YOUR OBJECTIVE
Going from the top of the data below, give again each line through the one containing "Important link (180, 799)", both ends kept.

PROVIDED INFORMATION
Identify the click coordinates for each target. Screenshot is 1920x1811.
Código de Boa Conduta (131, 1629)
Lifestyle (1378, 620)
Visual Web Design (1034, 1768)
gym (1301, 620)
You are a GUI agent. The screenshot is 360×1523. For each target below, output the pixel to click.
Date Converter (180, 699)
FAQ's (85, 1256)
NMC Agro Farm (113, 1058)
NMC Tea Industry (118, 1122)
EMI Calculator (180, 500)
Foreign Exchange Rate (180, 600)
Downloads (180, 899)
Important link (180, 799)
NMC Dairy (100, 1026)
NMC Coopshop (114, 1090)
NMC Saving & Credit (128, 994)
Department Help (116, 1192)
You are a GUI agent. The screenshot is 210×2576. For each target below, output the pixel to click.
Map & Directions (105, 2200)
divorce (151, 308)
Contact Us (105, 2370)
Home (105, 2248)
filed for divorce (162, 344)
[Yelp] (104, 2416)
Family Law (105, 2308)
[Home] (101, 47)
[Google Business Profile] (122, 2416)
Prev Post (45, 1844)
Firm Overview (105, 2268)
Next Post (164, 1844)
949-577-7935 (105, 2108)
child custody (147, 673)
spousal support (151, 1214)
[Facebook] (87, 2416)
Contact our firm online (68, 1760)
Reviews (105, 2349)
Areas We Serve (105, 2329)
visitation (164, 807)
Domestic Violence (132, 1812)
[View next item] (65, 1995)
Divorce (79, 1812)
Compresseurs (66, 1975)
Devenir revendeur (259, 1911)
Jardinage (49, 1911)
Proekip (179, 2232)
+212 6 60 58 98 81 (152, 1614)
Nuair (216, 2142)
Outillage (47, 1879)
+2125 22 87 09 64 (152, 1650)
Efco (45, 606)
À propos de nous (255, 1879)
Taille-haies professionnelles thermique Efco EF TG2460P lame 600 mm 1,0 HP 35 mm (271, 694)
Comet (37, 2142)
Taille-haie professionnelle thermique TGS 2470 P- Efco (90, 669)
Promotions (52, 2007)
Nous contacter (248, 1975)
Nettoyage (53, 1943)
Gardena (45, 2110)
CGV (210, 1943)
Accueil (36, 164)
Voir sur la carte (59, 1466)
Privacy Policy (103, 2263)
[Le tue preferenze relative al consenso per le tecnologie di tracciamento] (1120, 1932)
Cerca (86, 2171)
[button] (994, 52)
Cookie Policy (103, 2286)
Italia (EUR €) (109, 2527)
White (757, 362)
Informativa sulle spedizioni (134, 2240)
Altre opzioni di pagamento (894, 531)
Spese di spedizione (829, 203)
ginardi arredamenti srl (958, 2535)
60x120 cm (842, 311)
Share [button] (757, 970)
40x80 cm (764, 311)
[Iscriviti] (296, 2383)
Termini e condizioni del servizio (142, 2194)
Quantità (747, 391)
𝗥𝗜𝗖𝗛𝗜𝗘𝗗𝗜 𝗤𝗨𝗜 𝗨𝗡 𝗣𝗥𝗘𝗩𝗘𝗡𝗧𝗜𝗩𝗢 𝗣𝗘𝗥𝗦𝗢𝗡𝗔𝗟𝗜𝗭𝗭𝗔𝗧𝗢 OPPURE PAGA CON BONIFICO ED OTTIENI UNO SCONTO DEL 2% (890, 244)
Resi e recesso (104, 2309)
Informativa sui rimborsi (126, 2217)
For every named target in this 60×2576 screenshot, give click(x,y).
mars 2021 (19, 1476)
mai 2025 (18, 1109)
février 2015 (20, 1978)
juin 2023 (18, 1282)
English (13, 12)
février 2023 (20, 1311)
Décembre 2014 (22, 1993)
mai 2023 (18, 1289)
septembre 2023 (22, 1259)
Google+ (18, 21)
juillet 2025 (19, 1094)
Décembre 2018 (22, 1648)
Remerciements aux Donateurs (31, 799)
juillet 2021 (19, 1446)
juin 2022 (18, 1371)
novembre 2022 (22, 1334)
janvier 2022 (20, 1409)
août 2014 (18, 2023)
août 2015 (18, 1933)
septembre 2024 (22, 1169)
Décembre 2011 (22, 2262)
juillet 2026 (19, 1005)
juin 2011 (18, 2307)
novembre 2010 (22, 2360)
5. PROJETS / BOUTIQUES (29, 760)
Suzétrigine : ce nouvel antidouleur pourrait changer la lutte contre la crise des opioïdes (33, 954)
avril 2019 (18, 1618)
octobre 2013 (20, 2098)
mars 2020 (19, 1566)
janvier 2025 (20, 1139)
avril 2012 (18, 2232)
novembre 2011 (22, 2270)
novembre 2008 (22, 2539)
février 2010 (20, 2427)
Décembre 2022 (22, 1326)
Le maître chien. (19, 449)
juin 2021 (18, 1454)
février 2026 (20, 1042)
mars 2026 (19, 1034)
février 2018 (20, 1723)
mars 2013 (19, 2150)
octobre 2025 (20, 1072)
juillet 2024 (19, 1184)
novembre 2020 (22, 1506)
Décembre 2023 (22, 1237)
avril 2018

RESPONSE AREA
Identify the click coordinates for each target. Screenshot is 1920x1811.
Código de Boa Conduta (131, 1629)
Lifestyle (1378, 620)
Visual Web Design (1034, 1768)
gym (1301, 620)
You are a GUI agent. The screenshot is 360×1523. For each target below, output the pixel to click.
Date Converter (180, 699)
FAQ's (85, 1256)
NMC Agro Farm (113, 1058)
NMC Tea Industry (118, 1122)
EMI Calculator (180, 500)
Foreign Exchange Rate (180, 600)
Downloads (180, 899)
Important link (180, 799)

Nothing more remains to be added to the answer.